Directions → Start with the line that holds "Instruction: Click the". Please copy it and each remaining line below exactly, leaving pictures out.

==============================

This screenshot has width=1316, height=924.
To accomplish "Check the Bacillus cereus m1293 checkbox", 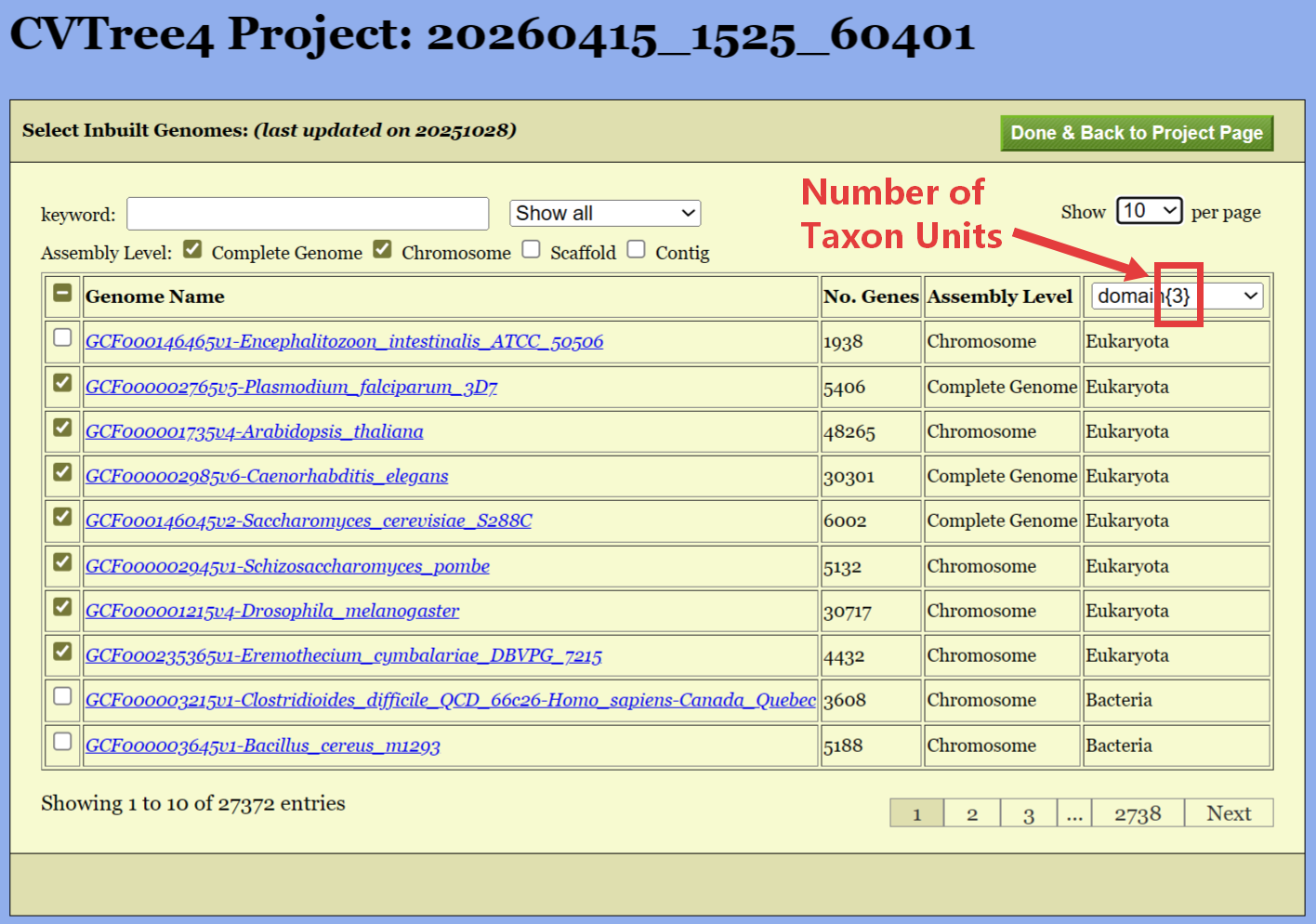I will pos(62,742).
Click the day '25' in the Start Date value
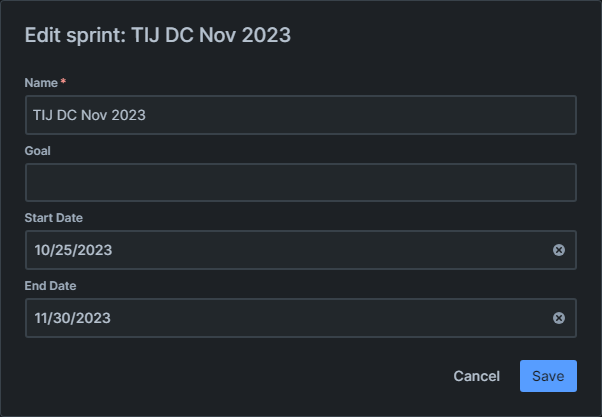 (x=64, y=250)
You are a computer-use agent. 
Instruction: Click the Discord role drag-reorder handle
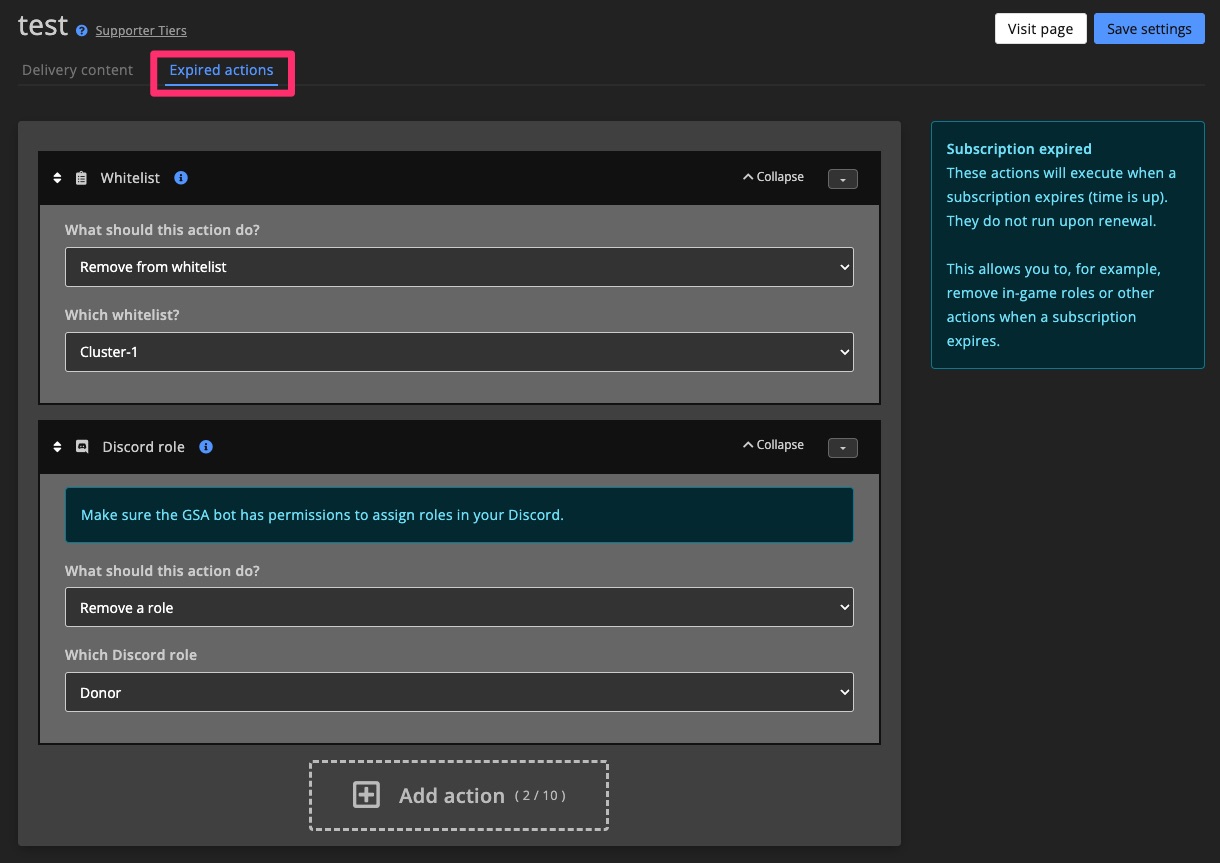[x=57, y=447]
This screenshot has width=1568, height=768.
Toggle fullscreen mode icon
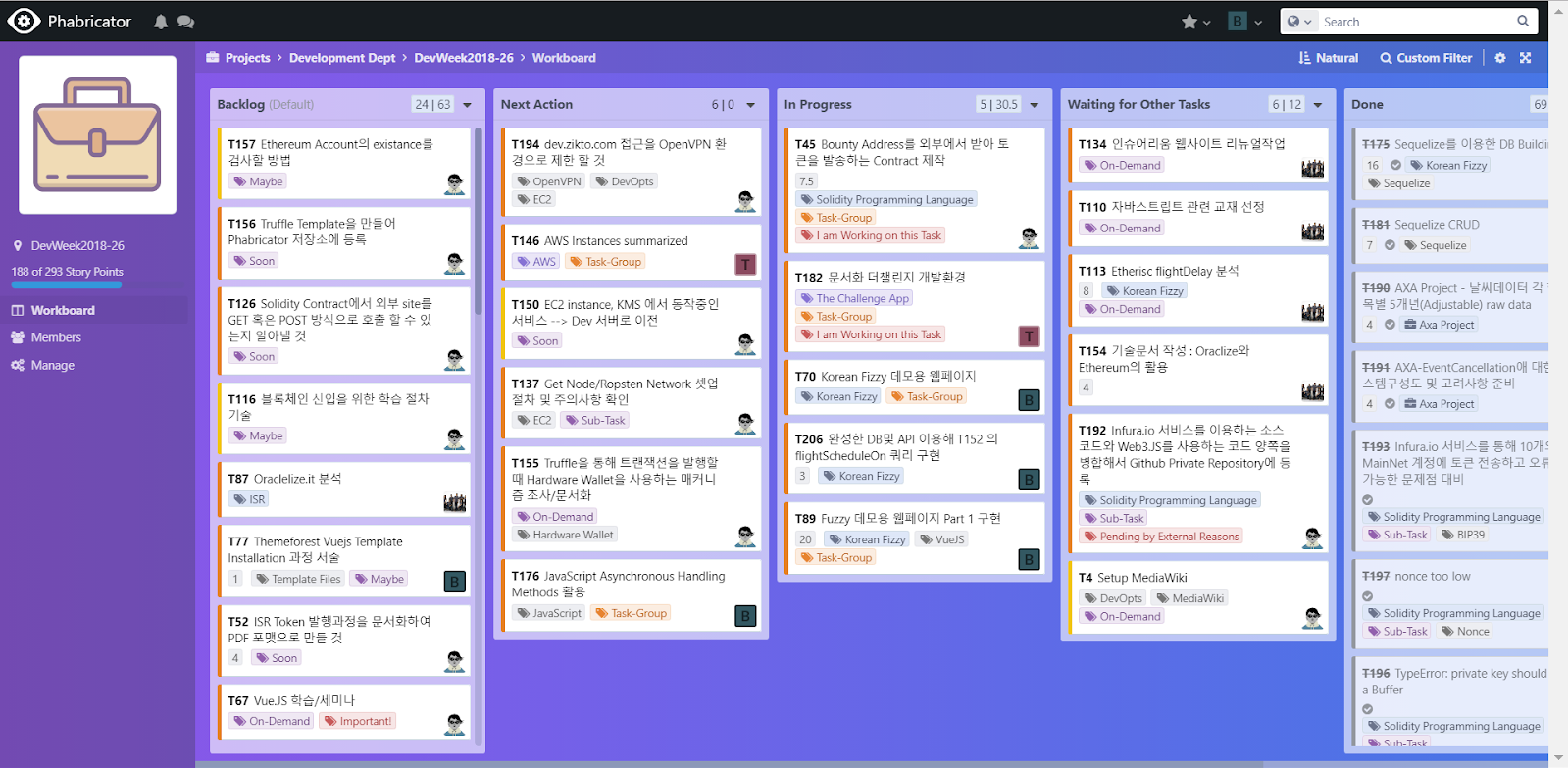1525,58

==============================

Response for this exercise →
Instruction: Click the Discord role drag-reorder handle
[x=57, y=447]
This screenshot has width=1568, height=768.
Toggle fullscreen mode icon
1525,58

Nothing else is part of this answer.